NPR reported this morning that the Hollywood writers strike continues and the big contention for negotiations: how and if profits from new media can be shared.
The nut of this story is that work on the Internet is garnering profit in the form of ad dollars for which writers are not being paid but for which producers are earning revenue.
Writers contend that the strike is about the little guys. Sound familiar?
As I repeated often to the powers-that-be in the SPJ amicus debacle, writers are not the ones making a killing off of new media. Their demands appear simple. Residuals are very important to writers and they simply want to share in the profit with producers when producers make a profit.

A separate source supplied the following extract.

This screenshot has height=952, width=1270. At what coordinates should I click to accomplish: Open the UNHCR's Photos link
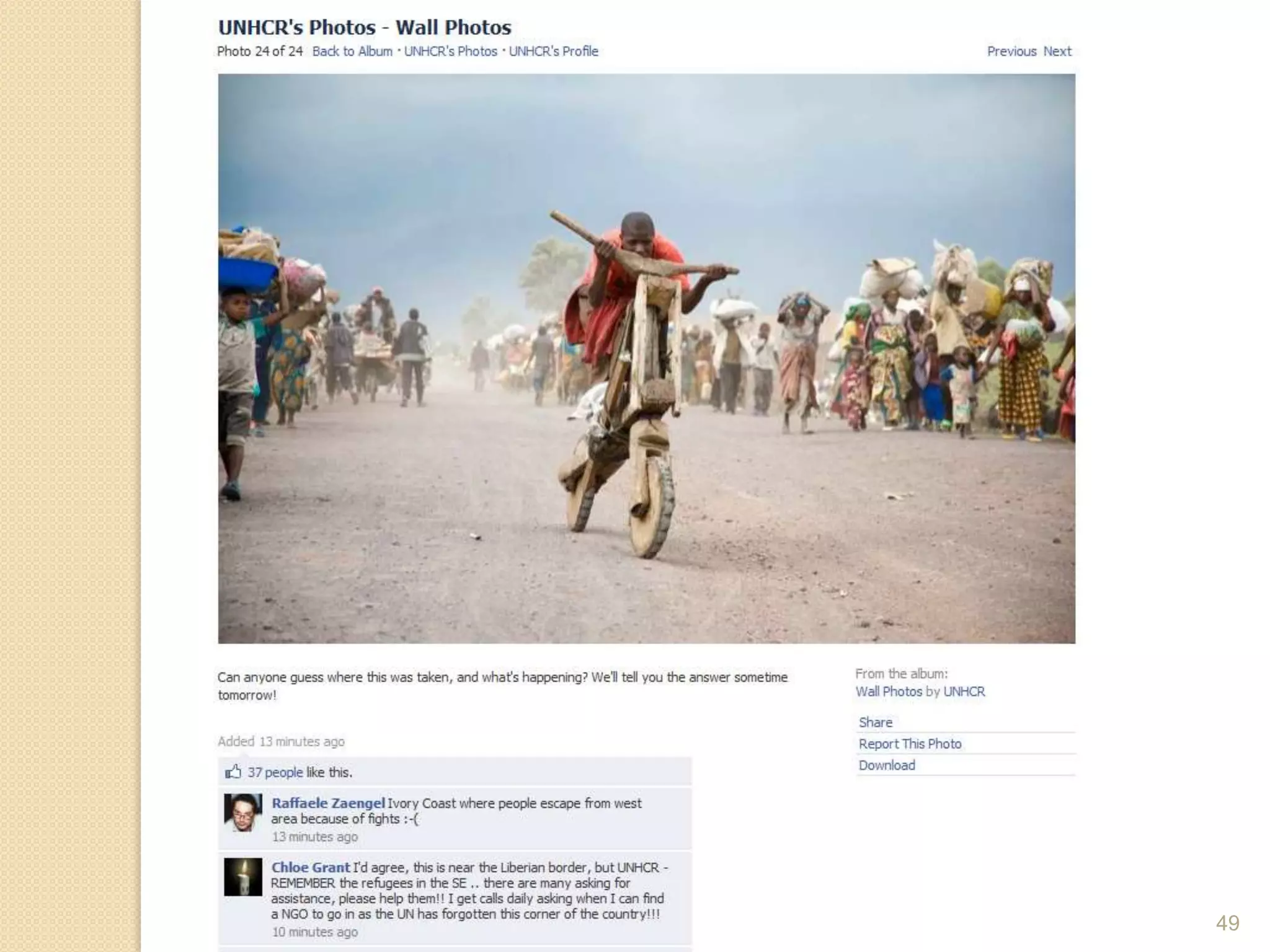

Sounds simple enough, but there's always an analyst around to complicate the matter.
New media consultant Shelly Palmer: "The idea that you could tie percentages to one piece of creative makes all the sense in the world if you don't understand how producers produce and how studios produce and how the pool of risk capital is risked."
He contends that the failure to success ratio is figured into profits (implying that those profits are much less than writers believe), but of course how that is calculated is, well, nebulous.
Internet entertainment analyst Jim McQuivey: "What happens is that in the short run the producers taking their content to the Internet are actually making a very handsome profit and this is a little secret that they don't want everyone to know."
Well, of course. But then other analysts chalks it up to anxiety and uncertainty about where the revenue is coming from. Funny, I didn't hear anyone say there wasn't any revenue, just that they don't know where it's coming from. It's all very curious.
Writers are all for making that accounting process simple (call it select, focus, reduce applied to accounting): All the money goes to one place and whatever is left after expenses is paid to both producers and writers.
With the stakes this incredibly high, we're not holding our breath that this will be resolved soon.
"I don't remember a time when I think both sides needed to win more: If I was a writer, I wouldn't budge an inch. If I was a producer, I wouldn't budge an inch," says Palmer.